I used natural (AKA white quinoa), but red quinoa could easily be used to change up the color of the salad. This recipe called for spinach, but kale could be substituted if desired. I accidentally left out the feta cheese, but since the dressing had a creamy texture (from tahini), I really didn’t miss it. Leaving it out is fine if you want to keep the salad vegan.
Chick peas added flavor and texture to the salad as well as protein and fiber. I can see Cannellini, Great Norther or Navy beans in this salad as well. If you’ve got fresh mint on hand- toss it in! It would go well with the parsley and basil.

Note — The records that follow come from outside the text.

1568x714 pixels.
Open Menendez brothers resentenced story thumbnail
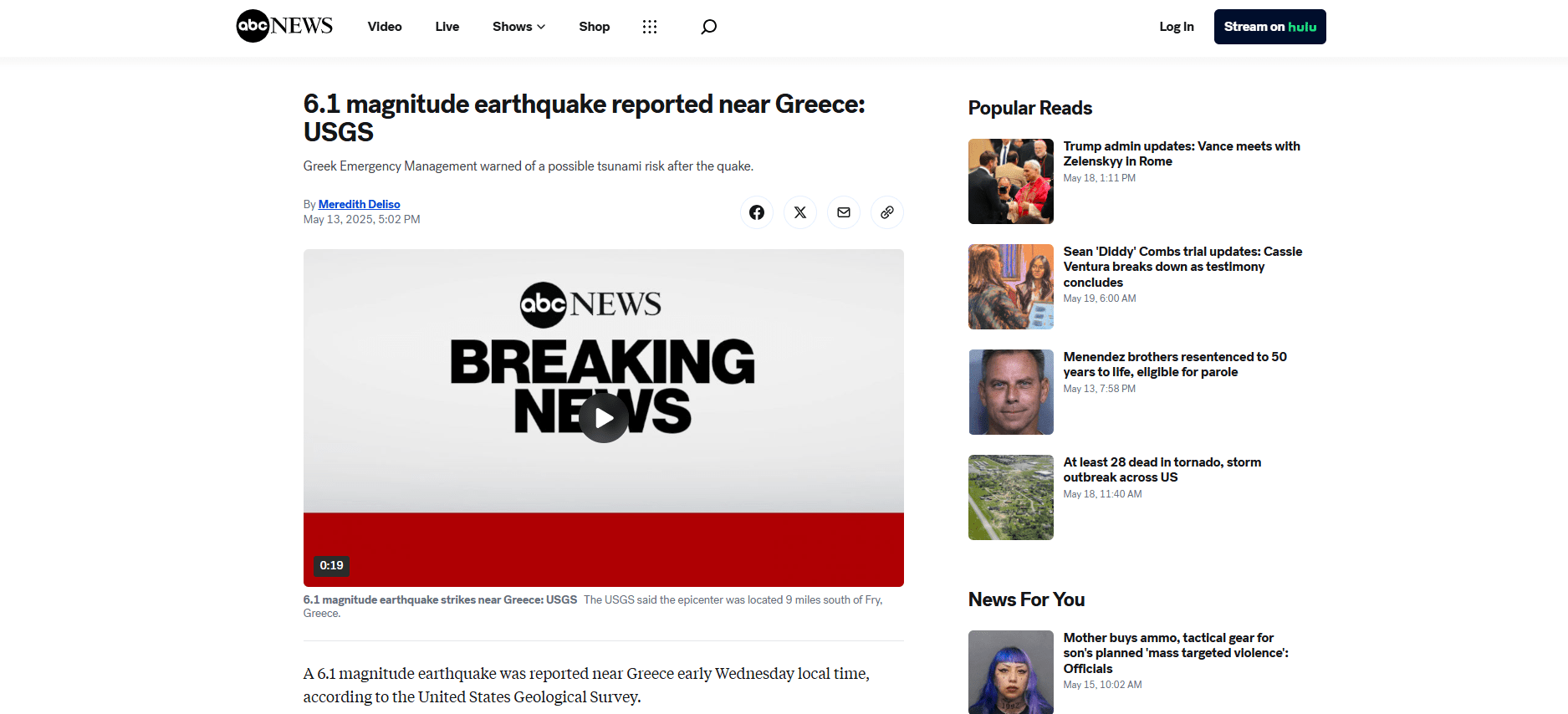tap(1010, 392)
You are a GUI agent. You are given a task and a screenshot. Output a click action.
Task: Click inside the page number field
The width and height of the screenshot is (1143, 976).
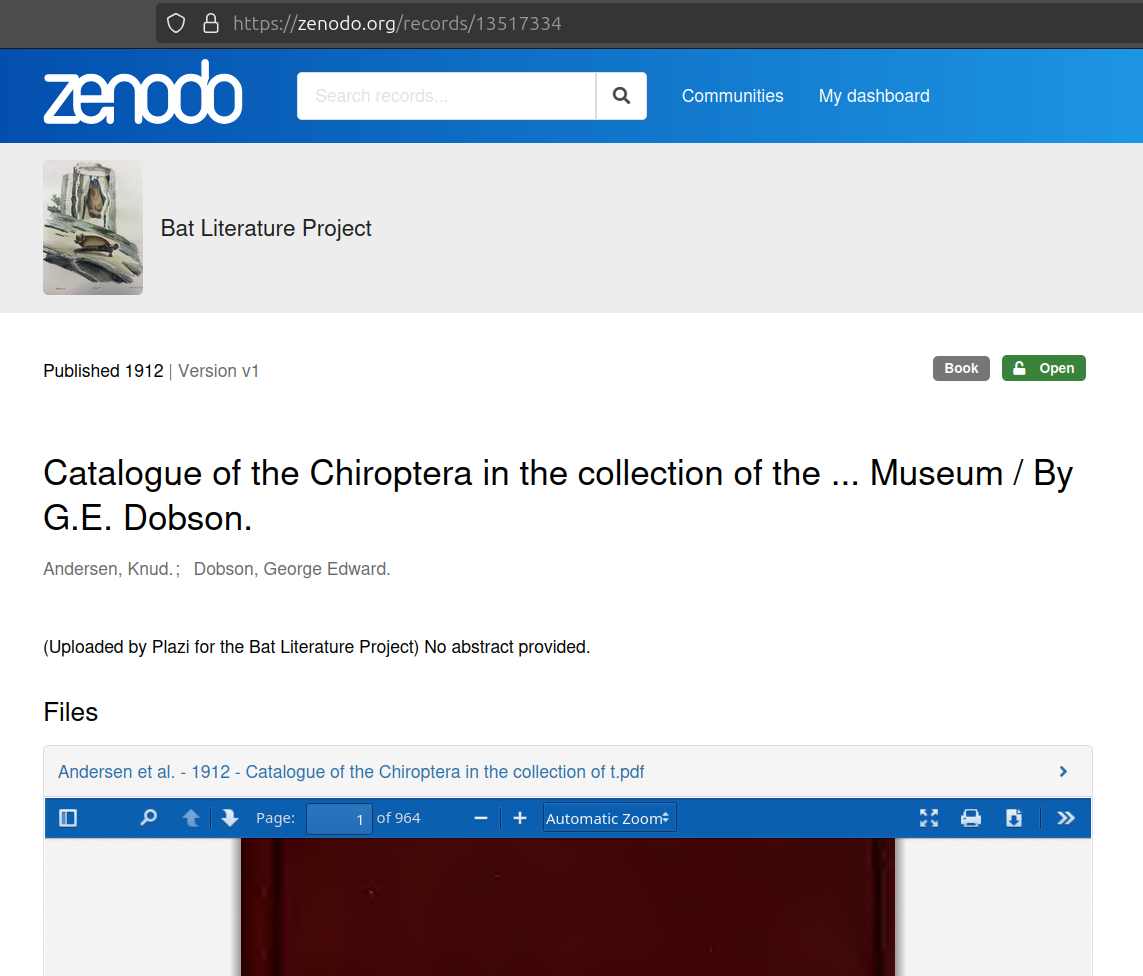point(340,818)
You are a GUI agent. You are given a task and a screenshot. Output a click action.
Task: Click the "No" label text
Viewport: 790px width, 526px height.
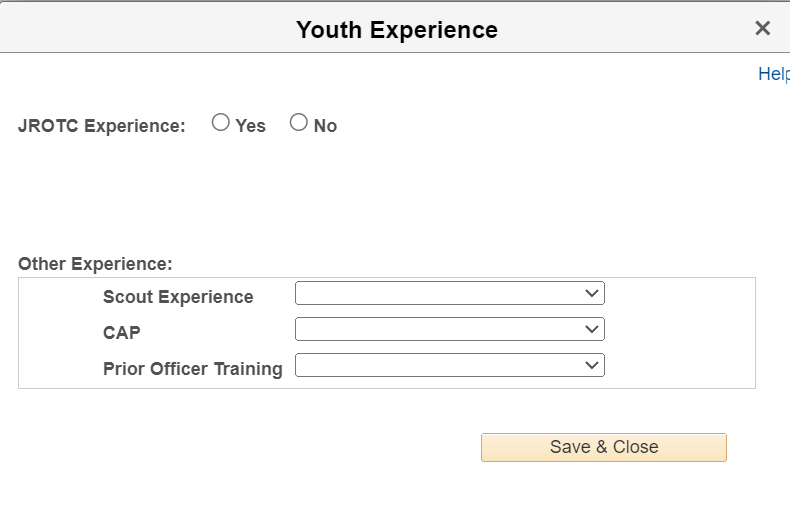pos(325,126)
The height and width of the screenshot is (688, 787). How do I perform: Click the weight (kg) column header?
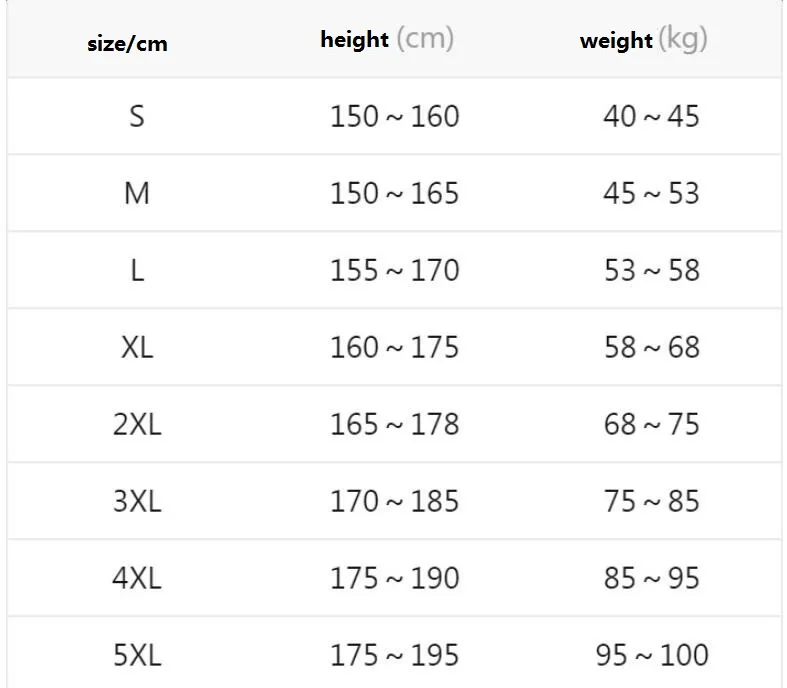click(x=643, y=40)
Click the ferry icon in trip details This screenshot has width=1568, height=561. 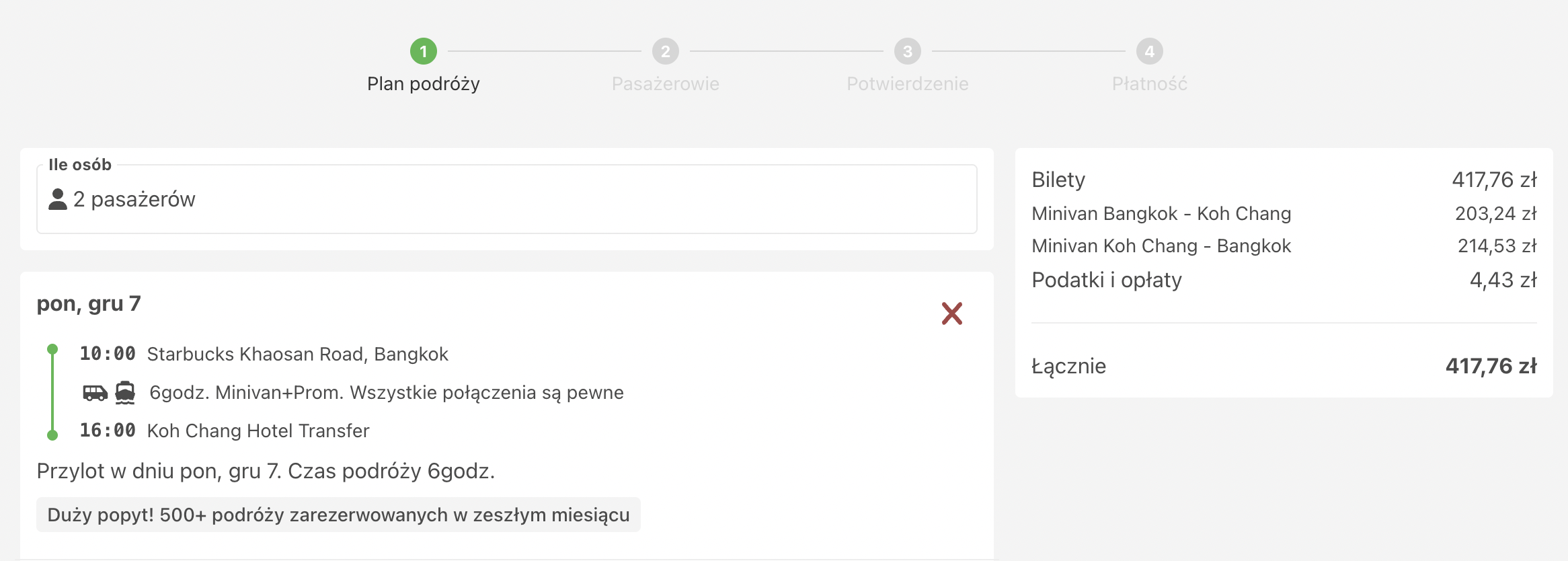point(125,392)
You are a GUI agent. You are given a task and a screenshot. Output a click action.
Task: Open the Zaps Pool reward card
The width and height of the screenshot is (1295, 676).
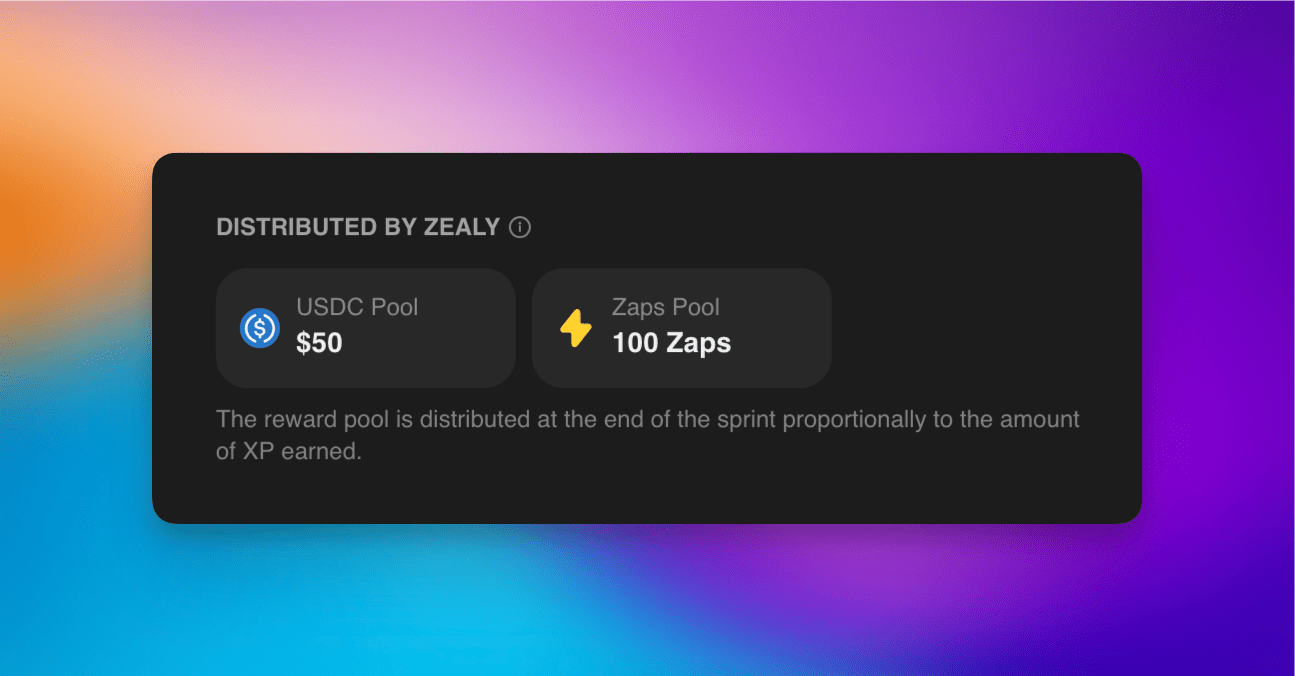pyautogui.click(x=681, y=328)
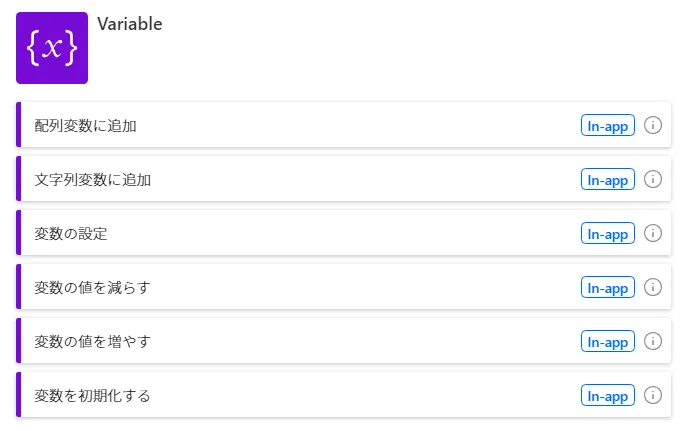View info for 変数の値を増やす action
The height and width of the screenshot is (431, 688).
coord(653,342)
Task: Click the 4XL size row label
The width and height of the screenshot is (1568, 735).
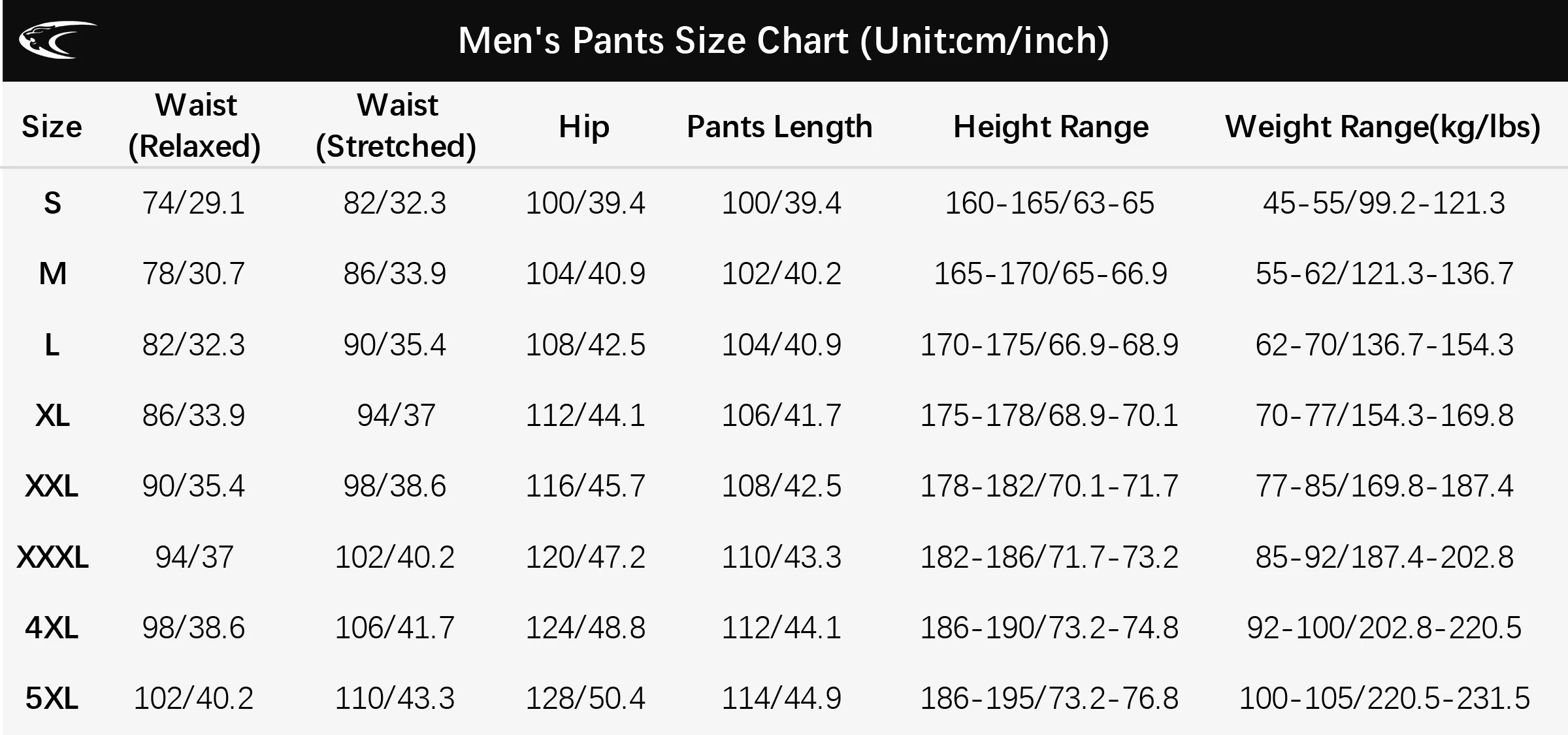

Toasting pumpkin seeds in the microwave toasts them more easily and prevents you from having to baby sit them at the stove. Other nuts or seeds (such as walnuts or slivered almonds) would be delicious, too. Enjoy!
- 1 cup quinoa, rinsed in a fine-mesh colander
- 2 cups water
- 1 can (15 ounces) chickpeas, drained and rinsed
- 1 ½ cups ripped baby spinach
- ½ cup chopped fresh flat-leaf parsley
- ½ cup chopped fresh basil
- ⅓ cup chopped green onion (green parts only)
- ⅓ cup crumbled feta (optional)
- ⅓ cup toasted pepitas (hulled pumpkin seeds)
- ¼ cup olive oil
- Juice of 1 lemon
- 2 tablespoons tahini (sesame paste)
- 1 large clove garlic, pressed or minced
- ½ teaspoon fine sea salt
- Freshly ground black pepper, to taste
- Combine rinsed quinoa and water in a medium saucepan. Boil quinoa over medium-high heat, then decrease the heat to a gentle simmer. Cook for about 13 minutes until quinoa has absorbed all the water. Remove from heat, cover, and flush the quinoa. Set aside to cool.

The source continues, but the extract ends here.